Прошло несколько минут, и на его лице — веселая улыбка. Он бросил ремни, так и не застегнув их, махнул рукой и, нагнувшись к моему уху, крикнул:
— О'кей!
Планируя, пилоту удалось вывести машину из области скал, и мы оказались над прибрежным льдом. Вдоль берега шла узкая полоска сравнительно ровного льда. На этой полоске и произошел первый удар, после которого машина взмыла вверх. Ударом снесло правую лыжу. Пилот выбил оледеневшее стекло своей кабины, привел машину на ту же площадку, вторым ударом снес левую лыжу и после этого, выключив мотор, бросил машину на фюзеляж таким образом, что она скользнула по небольшой ледяной площадке.
Раздался треск. В боковое окно я заметил летящие куски и ждал, когда машина ударится в торос.
Но этого не случилось. Машина остановилась, не долетев до торошенных льдов. Механик и я были невредимы. Обернувшись к пилоту, мы увидели его наклоненным над штурвалом в мертвой, неподвижной позе. На мои первые окрики пилот не отозвался. Только когда я его встряхнул, он вздрогнул и медленно повернулся к нам лицом. По правой щеке от глаза у него текла густая струйка крови, убегая за воротник кожаной тужурки. Вдвоем мы помогли выйти Леваневскому из кабины. Он пошатывался и еле держался на ногах. Сознание, потерянное в момент последнего удара, возвращалось к нему медленно. Механик ходил вокруг машины и каждый раз, поровнявшись с Леваневским, хлопал его по плечу и произносил только одну фразу: „Вери, вери гуд, пайлот!" (Очень, очень хорошо, пилот!)
Я залил йодом рану Леваневского и забинтовал ее кусками белья. На берегу, недалеко от самолета, стояла одинокая чукотская юрта, но у нее помощи мы не нашли.
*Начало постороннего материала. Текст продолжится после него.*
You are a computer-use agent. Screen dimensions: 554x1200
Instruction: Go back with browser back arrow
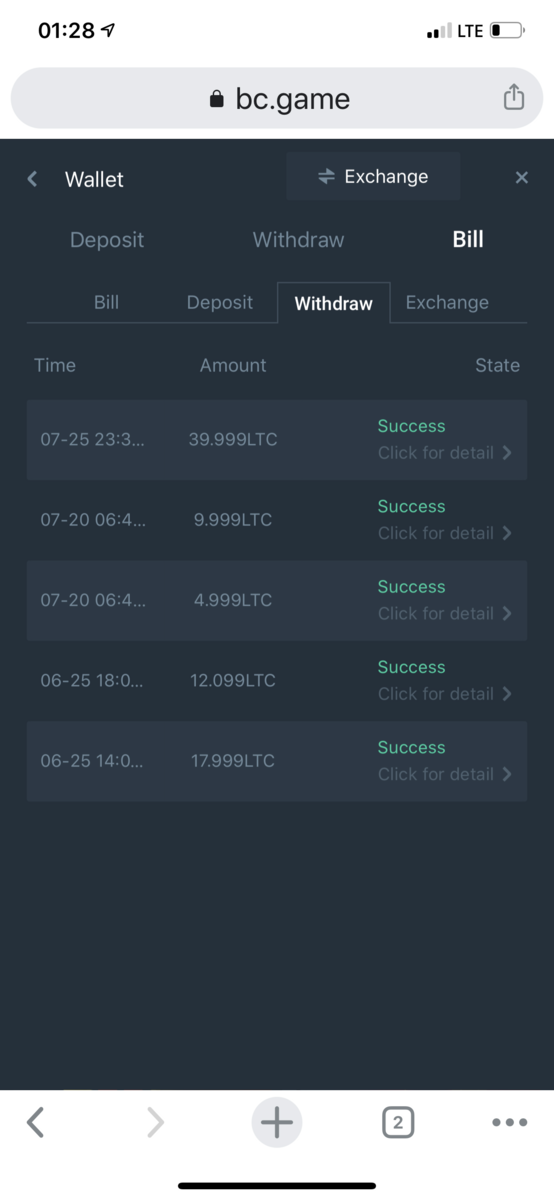tap(35, 1123)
Объяснившись с мальчиком-чукчей рисунками, я узнал, что недалеко от юрты расположено чукотское селение.
Оставив Леваневского и Армстидта у самолета, я пошел на поиски этого селения. Через два часа я уже имел две упряжки собак, на которых скоро вернулся к самолету и перевез в селение Леваневского.
У Леваневского быстро поднималась температура. Итти ночью на собаках в Ванкарем, до которого оставалось около 30 миль, с раненым товарищем я не решился, и только на следующий день, когда Леваневский почувствовал себя лучше, утром мы направились в Ванкарем на собаках. Теперь мы могли не опасаться, что разобьемся о скалы, однако оледенеть мы могли не хуже, чем на самолете. Лучшие собаки были до нас мобилизованы на перевозку горючего на базу в Ванкареме; поэтому собаки, на которых мы шли, оставляли желать лучшего.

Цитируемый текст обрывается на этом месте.